Joint German project designs reversible adhesive system, so that plastic parts which have been glued together can be quickly and easily disassembled. Stuart Nathan reports.


Gluing materials together may be a reliable way of joining them, but it’s also a one-way process – if you need to separate the pieces, it’s generally better to use a mechanical method.


But that could well change, thanks to a joint project between the Fraunhofer Institute for Manufacturing Engineering and Applied Materials Research in Bremen and German adhesives manufacturer Degussa.


They have designed a reversible adhesive system, so that plastic parts which have been glued together can be quickly and easily disassembled. What’s more, the system gets around some of the inherent difficulties of gluing plastics.


Most adhesives are hardened by heat, which is a distinct problem with plastics. Many polymers have low melting points or degrade with heat, so if an adhesive has to be warmed to set, it can be completely incompatible or extremely difficult to use. Two-part epoxy adhesives will set hard without extra heat, but the curing is rather gradual, making the bonding a time-consuming process.


The Fraunhofer team, led by Andreas Hartwig, head of the Adhesives and Polymer Chemistry Department, has added a component to the adhesive which makes it much more convenient to use, and also allows the glue to be ‘de-bonded’ at will. The key is a filler known as MagSilica, which contains iron oxide particles embedded in particles of silicon dioxide.


The iron oxide particles are so small that they have a property known as superparamagnetism.
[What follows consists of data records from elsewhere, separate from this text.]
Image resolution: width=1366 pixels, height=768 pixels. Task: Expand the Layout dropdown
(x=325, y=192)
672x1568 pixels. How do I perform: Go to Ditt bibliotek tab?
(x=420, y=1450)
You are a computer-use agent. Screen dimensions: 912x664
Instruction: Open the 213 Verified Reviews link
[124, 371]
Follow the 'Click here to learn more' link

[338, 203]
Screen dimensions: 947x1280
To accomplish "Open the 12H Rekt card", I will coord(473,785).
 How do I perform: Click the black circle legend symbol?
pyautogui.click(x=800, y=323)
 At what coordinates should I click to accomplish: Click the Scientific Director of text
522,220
This means that when the particles are heated, their direction of magnetism ‘flips over’. The Fraunhofer team actually uses the reverse of this phenomenon: by applying a rapidly-oscillating magnetic field to the particles, they heat up.


‘In the high-frequency field, the adhesive hardens immediately without any exposure to external heat sources,’ explained Hartwig. ‘The heating process is very fast, so we can solidify the adhesive without transmitting any heat to the polymer pieces we are bonding.’


The same system also de-bonds the adhesive, using the same high-frequency magnetic oscillator, but at a higher intensity to produce a higher temperature. ‘We integrate an additive that will degrade the adhesive when it gets really hot, or we put in a blowing agent which then decomposes and destroys the connection,’ said Hartwig. ‘De-bonding doesn’t work in all cases – the bonds and adhesive have to be optimised either for de-bonding or bonding, and if you want quick results, it’s still quite difficult. But there is a sufficient process window for both.’


The system works with a very wide range of adhesives – single component, multiple component, thermosetting and non-thermosetting – said Hartwig. ‘We deliberately made it non-specific to a particular adhesive, because that would not be useful – they vary so much depending on their application and the materials they are bonding, we had to make a very versatile system.’

The system is likely to be most useful where dissassembly is needed for maintenance, or for parts to be removed for re-use or recycling. For the latter, there are likely to be automotive applications, to ensure that the different polymer components can be separated after cars are scrapped, to comply with new legislation on vehicle recycling.